Data items:
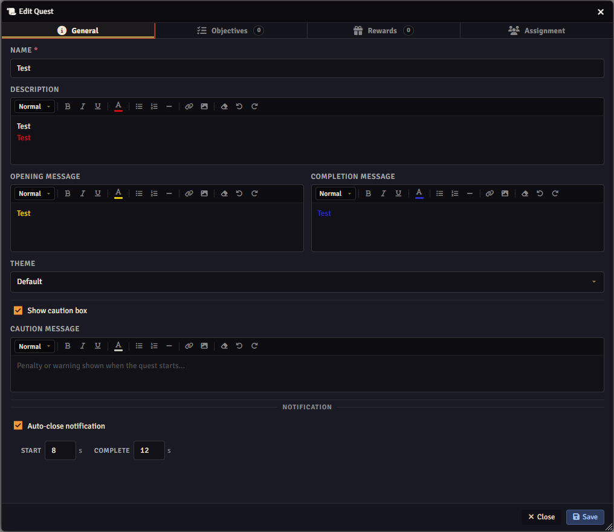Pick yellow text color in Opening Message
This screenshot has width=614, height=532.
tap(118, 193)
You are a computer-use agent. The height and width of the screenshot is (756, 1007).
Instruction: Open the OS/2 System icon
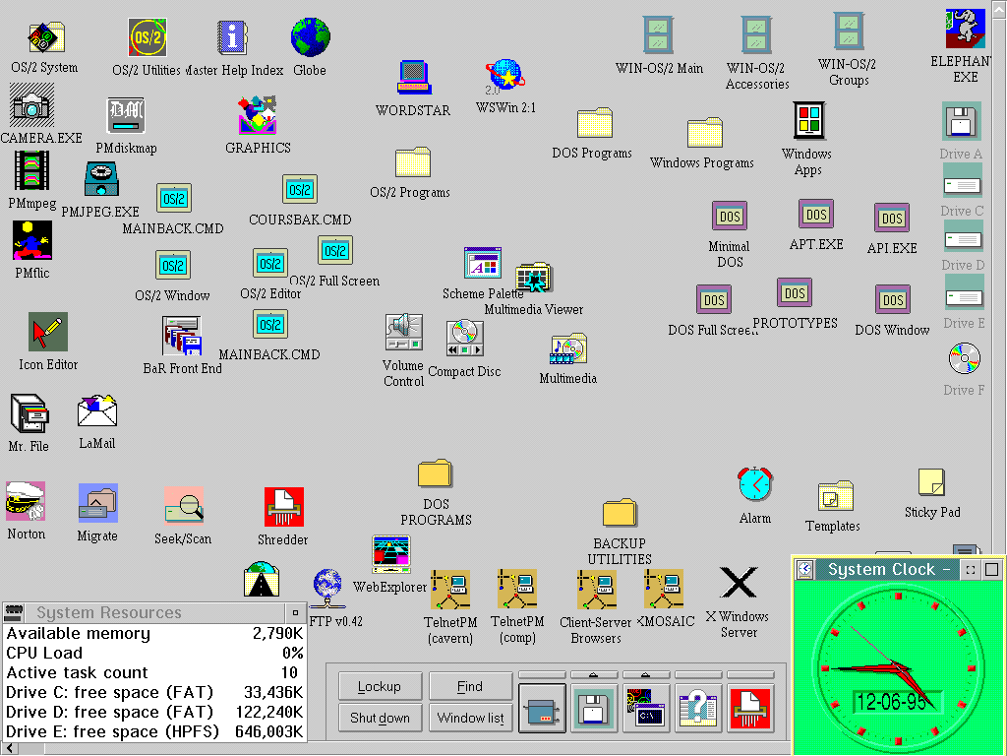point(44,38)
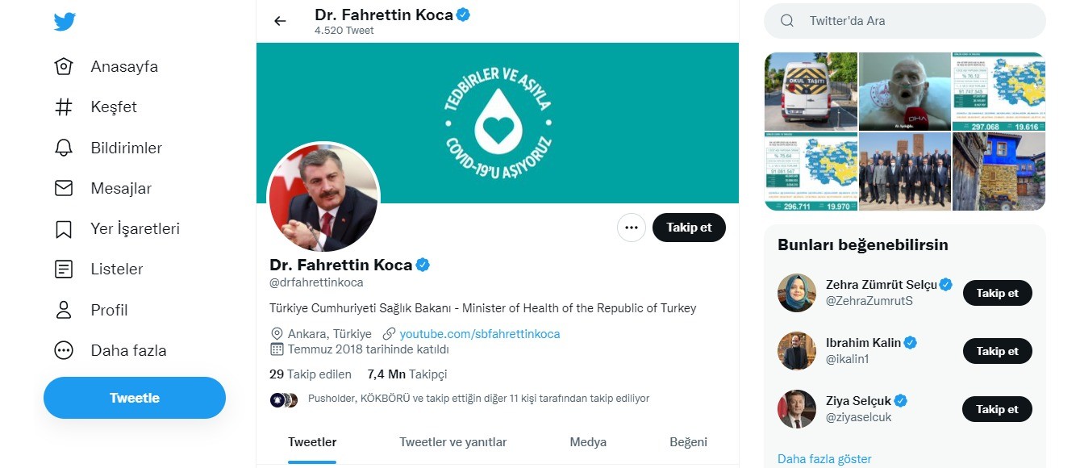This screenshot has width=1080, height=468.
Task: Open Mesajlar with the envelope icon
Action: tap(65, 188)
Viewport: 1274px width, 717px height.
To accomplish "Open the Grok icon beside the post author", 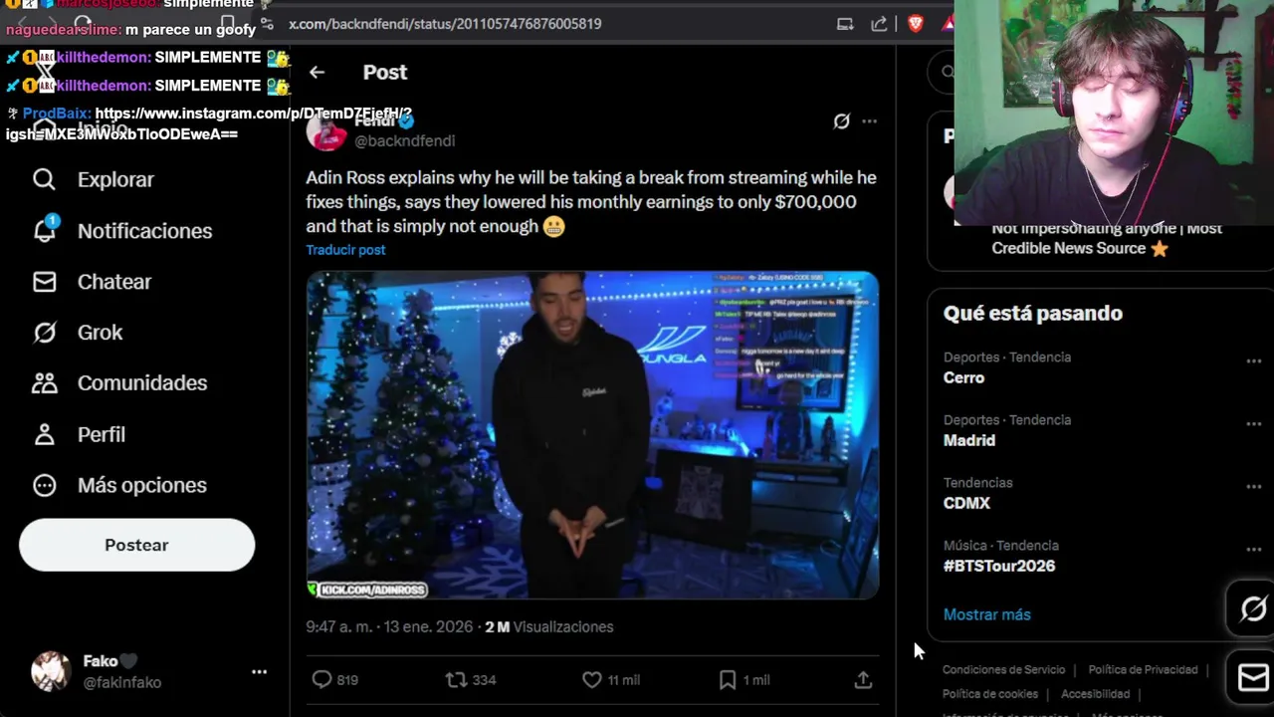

→ **Task brief**
Transcribe exactly the lines from the one with "You are a computer-use" to the last line of the records, both included, so that no picture appears in the copy.

→ **Response below**
You are a computer-use agent. The height and width of the screenshot is (756, 1007).
Instruction: Open the OS/2 System icon
point(44,38)
This screenshot has width=1080, height=468.
Task: Open Mesajlar with the envelope icon
Action: tap(65, 188)
Viewport: 1274px width, 717px height.
To accomplish "Open the Grok icon beside the post author", 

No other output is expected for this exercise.